Le vin délie la langue comme l'analyse dénoue un problème. D'ailleurs, l'origine étymologique de l'analyse est le verbe grec signifiant délier1 . La Grèce nous offrit aussi Epicure2 et sa pensée. Dès lors, ce n'était qu'une question de temps pour que se développe une science de la dégustation. C'est à un Grec de Turquie, Galien3 , que nous devons un véritable petit manuel expliquant que le vin doit être dégusté (analysé sensoriellement) selon 5 critères : couleur, consistance, saveur, odeur et force. « Selon la saveur, les vins se répartissent en doux et astringents, avec bien évidemment là aussi un moyen terme entre les deux pôles, qui n'a pas une qualité nette. En plus de ces derniers, il y a les vins qui combinent ses deux saveurs et enfin il y a la saveur que l'on appelle drimus »4 .

Le terme drimus pose quelque problème au traducteur moderne. S'il signifie à proprement parler piquant, cette notion mérite d'être explicité au niveau gustatif. Il ne s'agit ni de l'acidité ni de l'amertume et il tend plutôt à rapprocher les vins antiques des vins de Jerez. On ajoutait volontiers lors de la vinification du fenugrec, qui contient une quantité importante de sotolon5 . La notion de vin piquant s'est perdue en français mais on la retrouve dans l'espagnol puzante (piquant) qui est employé pour caractériser les arômes des vins de voile de Jerez. Plus simplement, ce terme de drimus ferait référence à l'alcool puisque ces vins antiques subissait peut-être une évaporation différentielle et corollairement une augmentation de leur degré alcoolique dans les conditions de conservation de cette époque6 , y gagnant ainsi en force. Il semble en tout cas que ce terme ne vaudrait que pour les vins d'un certain âge7 . Quant au reste, les critères de Galien ont conservés toute leur pertinence pour nos crus actuels.
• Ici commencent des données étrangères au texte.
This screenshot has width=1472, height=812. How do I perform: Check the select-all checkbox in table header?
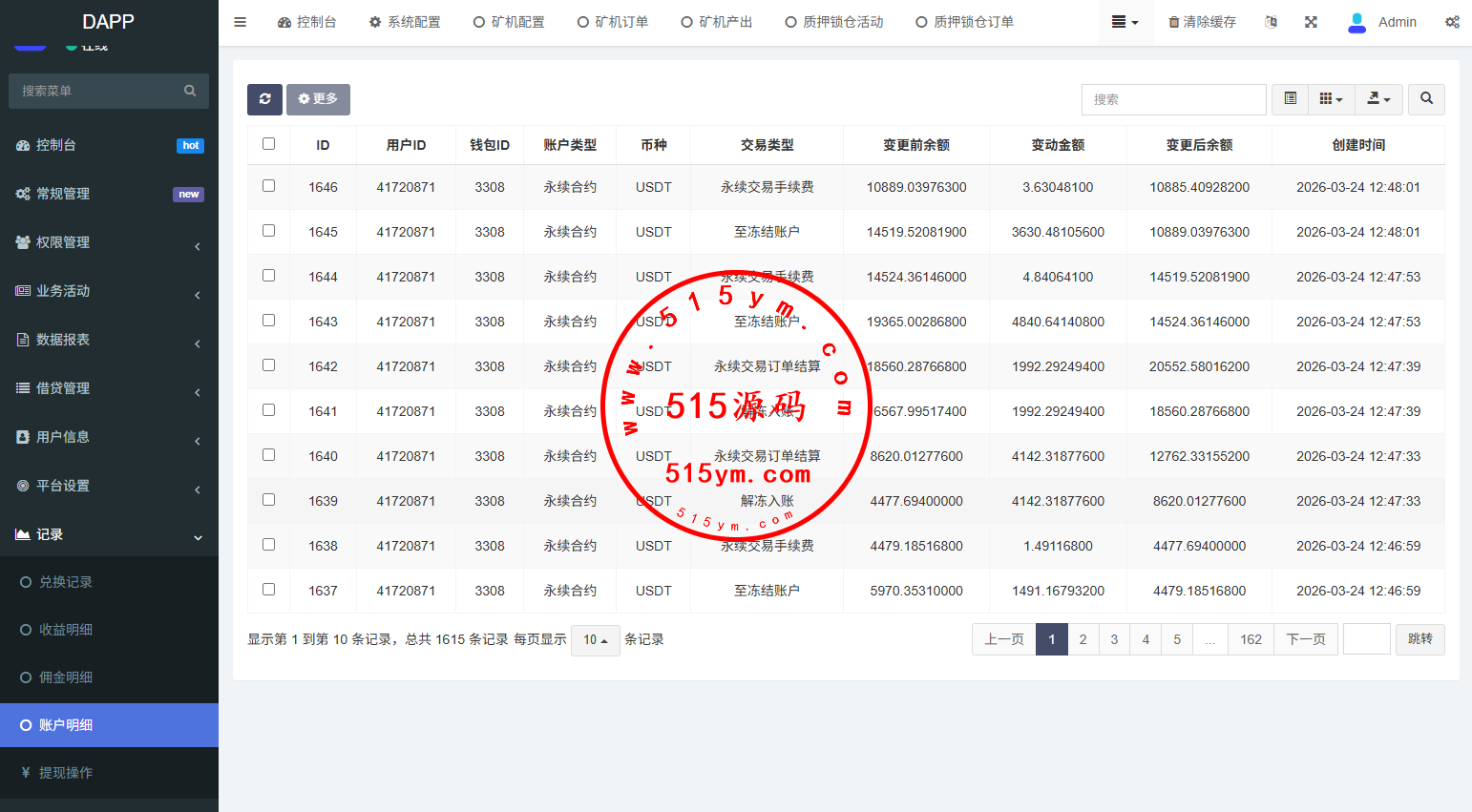click(268, 144)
1 Analysis (dans sa transcription en alphabet latin) de ana- « en haut » et -luein « relâcher »
2 Epicure, né en 341 avant notre ère, est mort en 270, dans sa baignoire, probablement à cause de calculs rénaux. Sa dernière volonté fut un verre de vin pur avant de prodiguer ses ultimes conseils à ses disciples.
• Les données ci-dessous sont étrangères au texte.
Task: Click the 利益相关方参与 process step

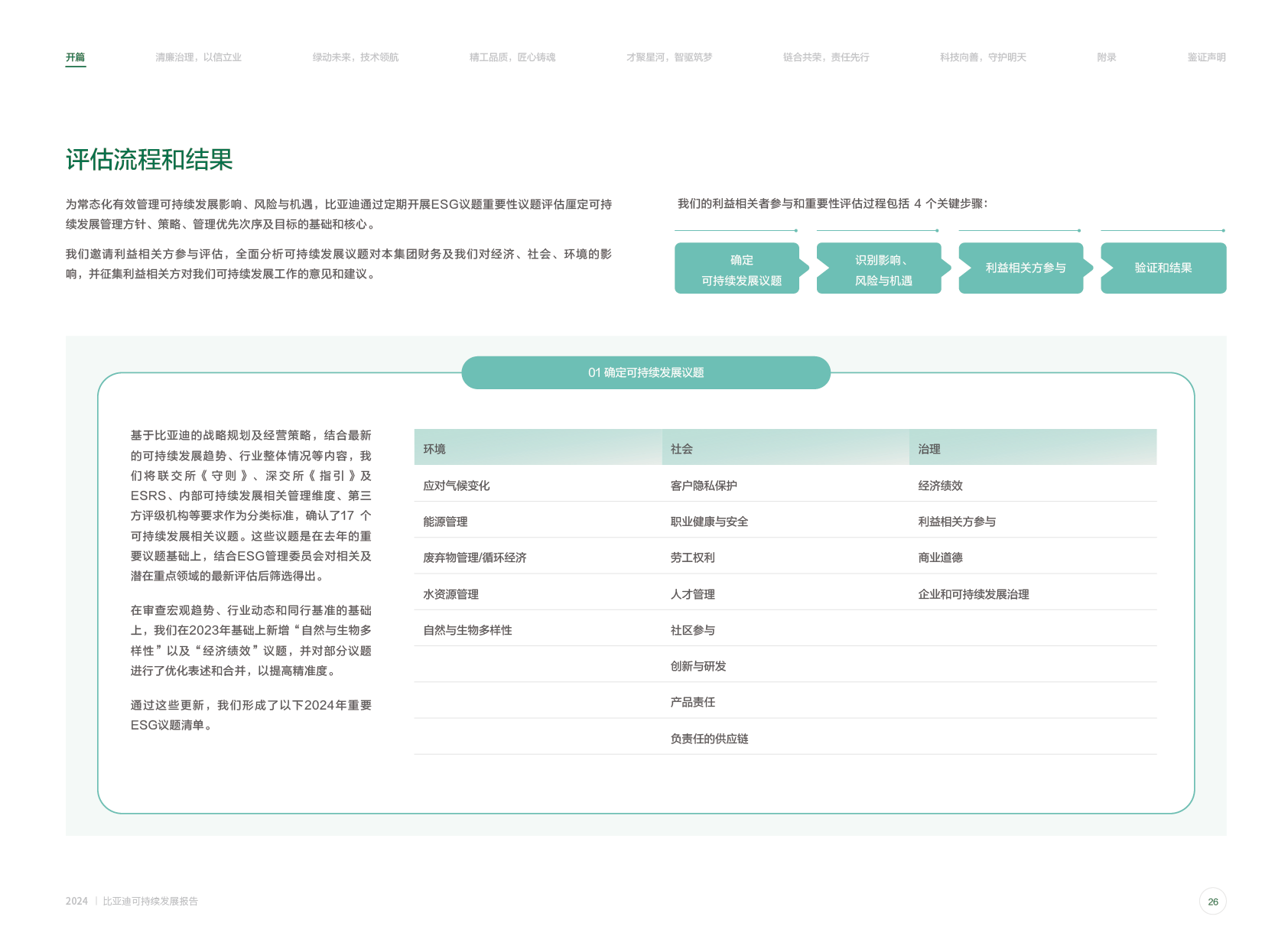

3 Né à Pergame en 129 après Jésus-Christ. Il a eu une influence considérable sur toute la médecine chrétienne, juive et musulmane du Moyen-Âge, moins pour son vif intérêt envers la chirurgie invasive que pour sa pharmacopée. Le serment de Galien est en effet le serment d'Hippocrate des pharmaciens.
4 « Commentaire au traité d'Hippocrate Du régime des maladies aiguës », Edition Kühn, XV, Leibzig, 1828 ; cité par André Tchernia, Le vin romain antique, Grenoble, Glénat, 1999.
5 Molécule découverte par les Japonais et dont le nom signifie « énol de la mélasse » ; on en trouve aussi dans le vieux saké et le tabac séché. C'est une façon commode pour exprimer un hydrocarbure insaturé comprenant une double liaison covalente entre deux atomes de carbone (un alcène) et comportant une fonction alcool. On gagne en poésie ce qu'on perd en précision, deux qualités indispensables à l'oenologue...
6 Si les amphores avaient l'intérieur poissés et donc étanche à l'air, son bouchage était moins hermétique. Il s'agit dès le deuxième siècle avant notre ère d'un bouchon de liège recouvert de pouzzolane, qui est un mélange de tuf volcanique meuble et de chaux... donc un ciment très dur mais poreux.
7 André Tchernia « Archéologie expérimentale du vin romain », Colloque « Vigne et vin en Valais, jalons pour un ouvrage de référence », 25 novembre 2005.